Problem statement: Rewrite the lines from the one with "has height=475, width=868." up to and including the one with "point(754,315)", substituting "Goal" for "Instruction" and changing nothing else. Omit the pictures.

━━━ Listed records ━━━

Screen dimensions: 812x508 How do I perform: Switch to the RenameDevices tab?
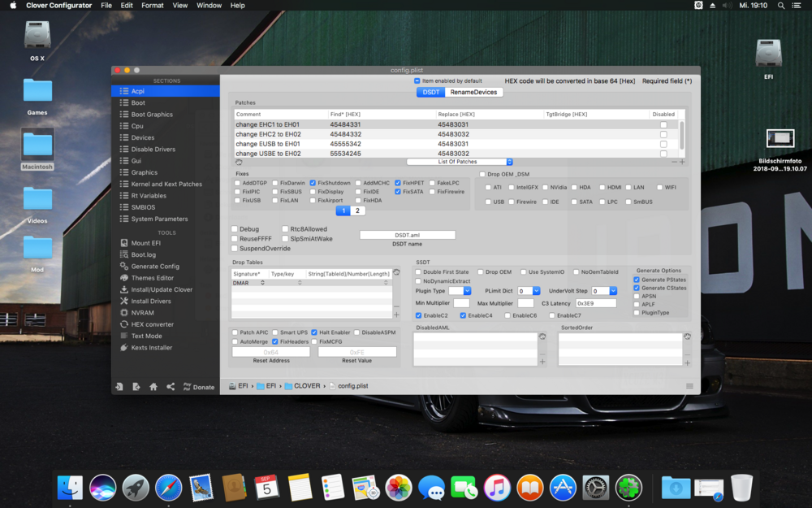[x=473, y=93]
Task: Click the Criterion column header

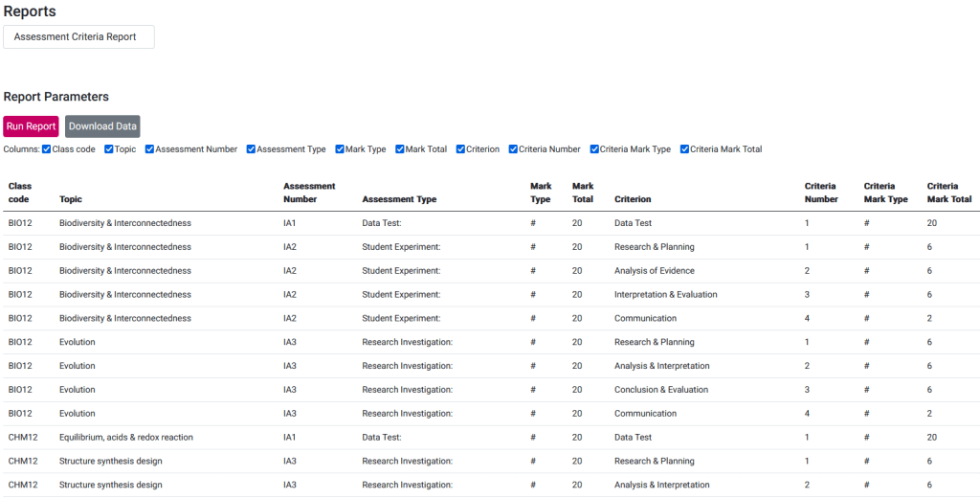Action: click(633, 199)

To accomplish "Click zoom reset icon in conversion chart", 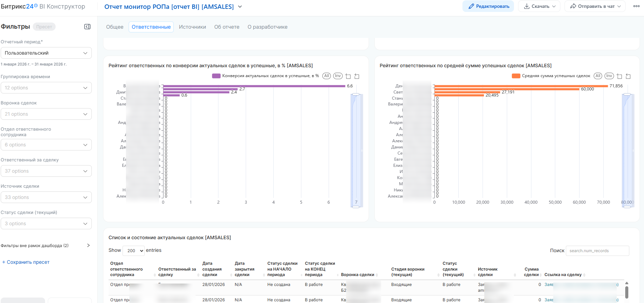I will click(x=357, y=76).
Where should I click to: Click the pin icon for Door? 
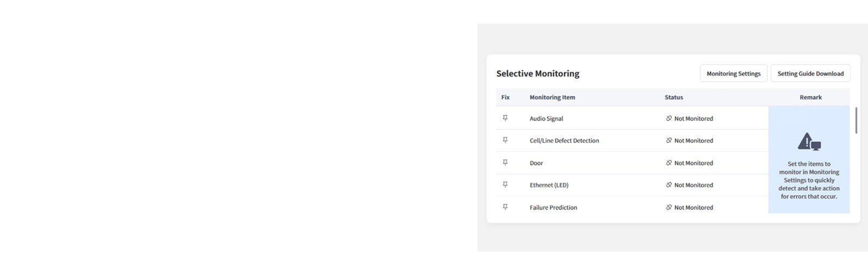pos(505,163)
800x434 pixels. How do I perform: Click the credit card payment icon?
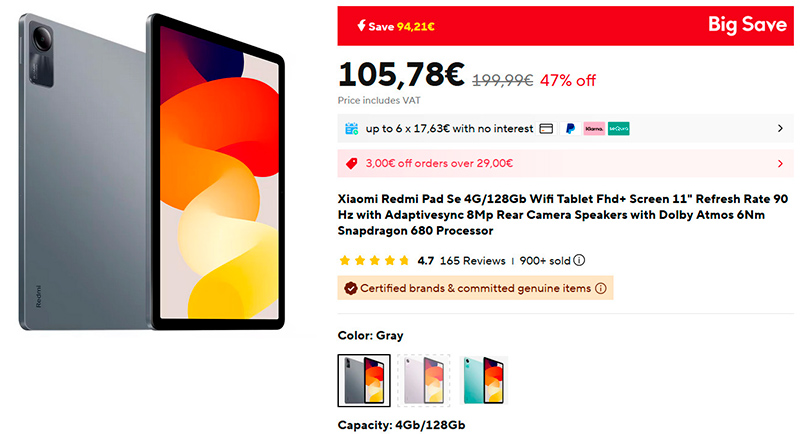[546, 129]
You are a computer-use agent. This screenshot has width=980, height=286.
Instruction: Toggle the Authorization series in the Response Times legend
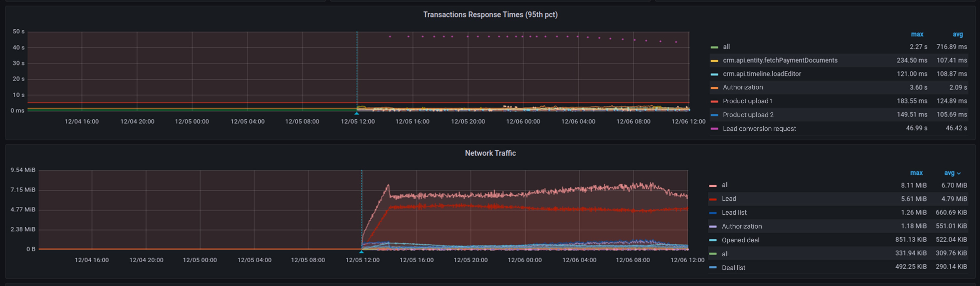(743, 87)
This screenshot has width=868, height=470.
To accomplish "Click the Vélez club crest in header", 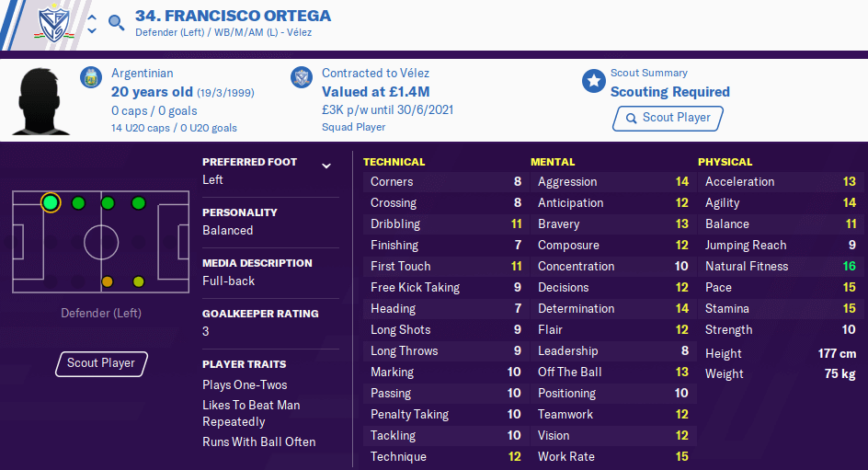I will [x=53, y=24].
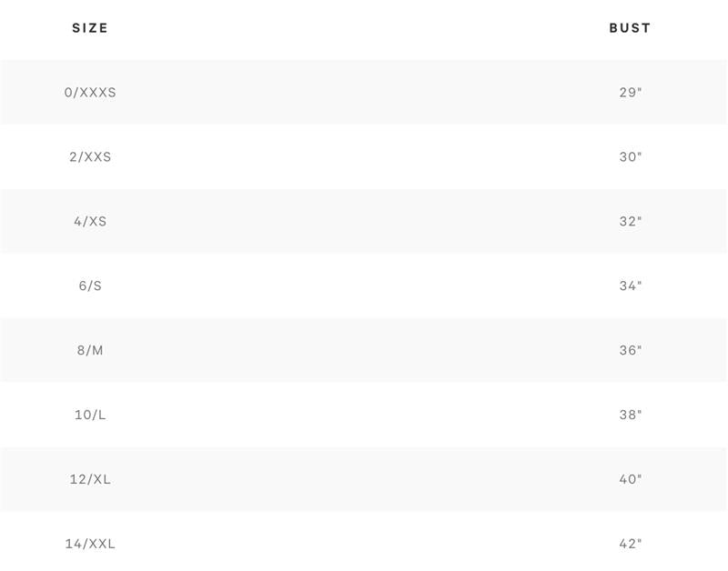Click the 10/L size label
728x571 pixels.
90,416
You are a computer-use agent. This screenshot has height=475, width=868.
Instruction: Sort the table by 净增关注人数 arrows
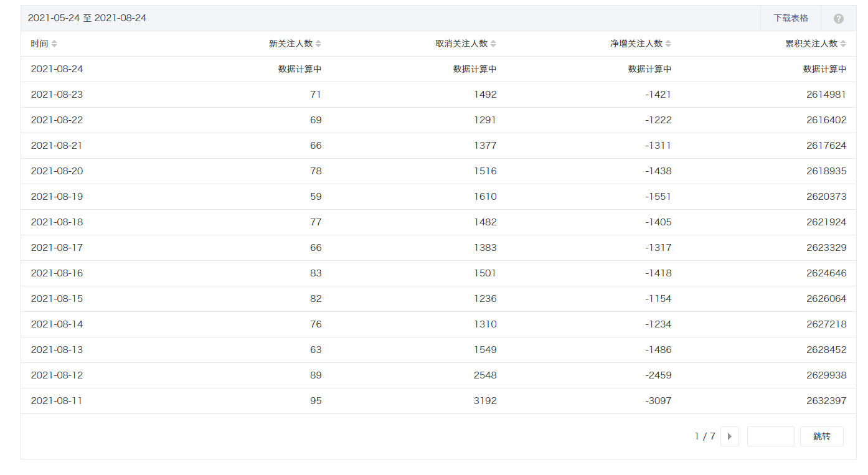click(668, 44)
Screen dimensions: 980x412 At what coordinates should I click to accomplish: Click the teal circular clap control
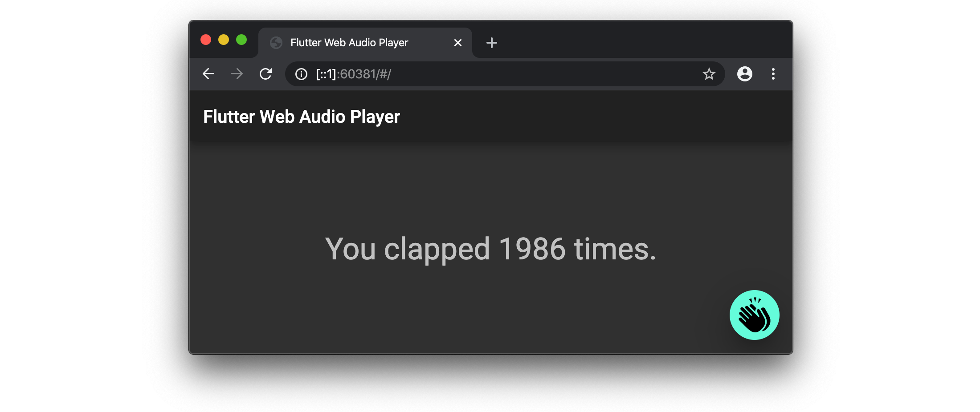point(754,315)
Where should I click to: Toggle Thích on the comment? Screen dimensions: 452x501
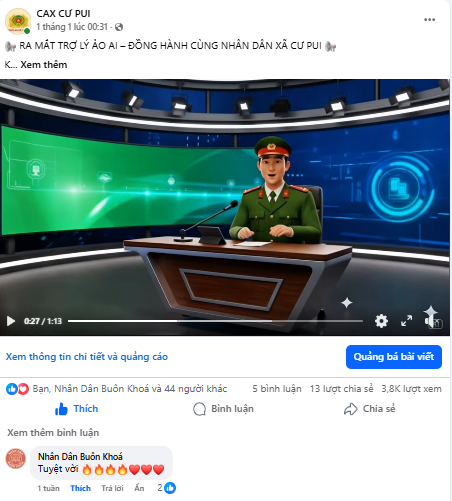coord(80,488)
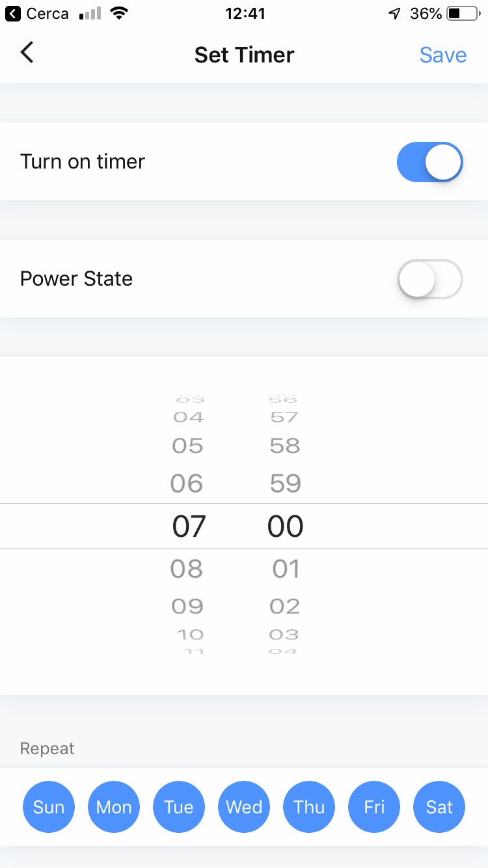Toggle Saturday repeat day

click(439, 807)
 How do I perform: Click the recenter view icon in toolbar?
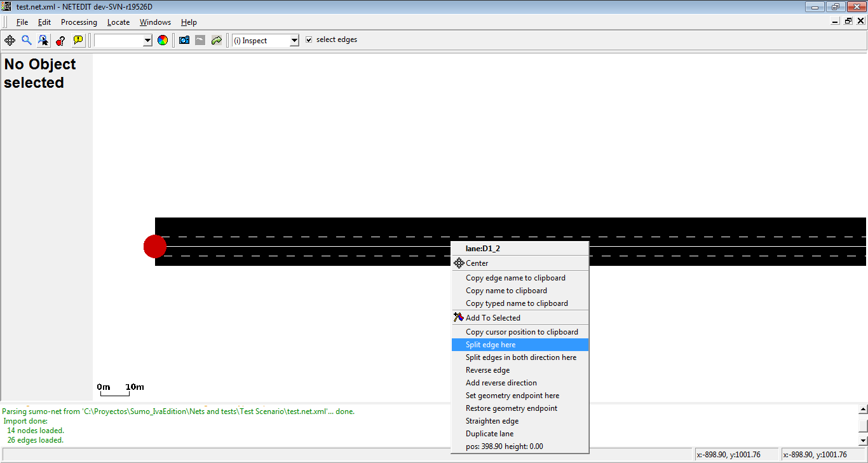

━━━

Solution to this problem:
You are a computer-use agent. This screenshot has height=475, width=868.
Goal: Sort the table by 净增关注人数 arrows
click(668, 44)
Screen dimensions: 980x412 At what coordinates should I click to accomplish: Click the teal circular clap control
point(754,315)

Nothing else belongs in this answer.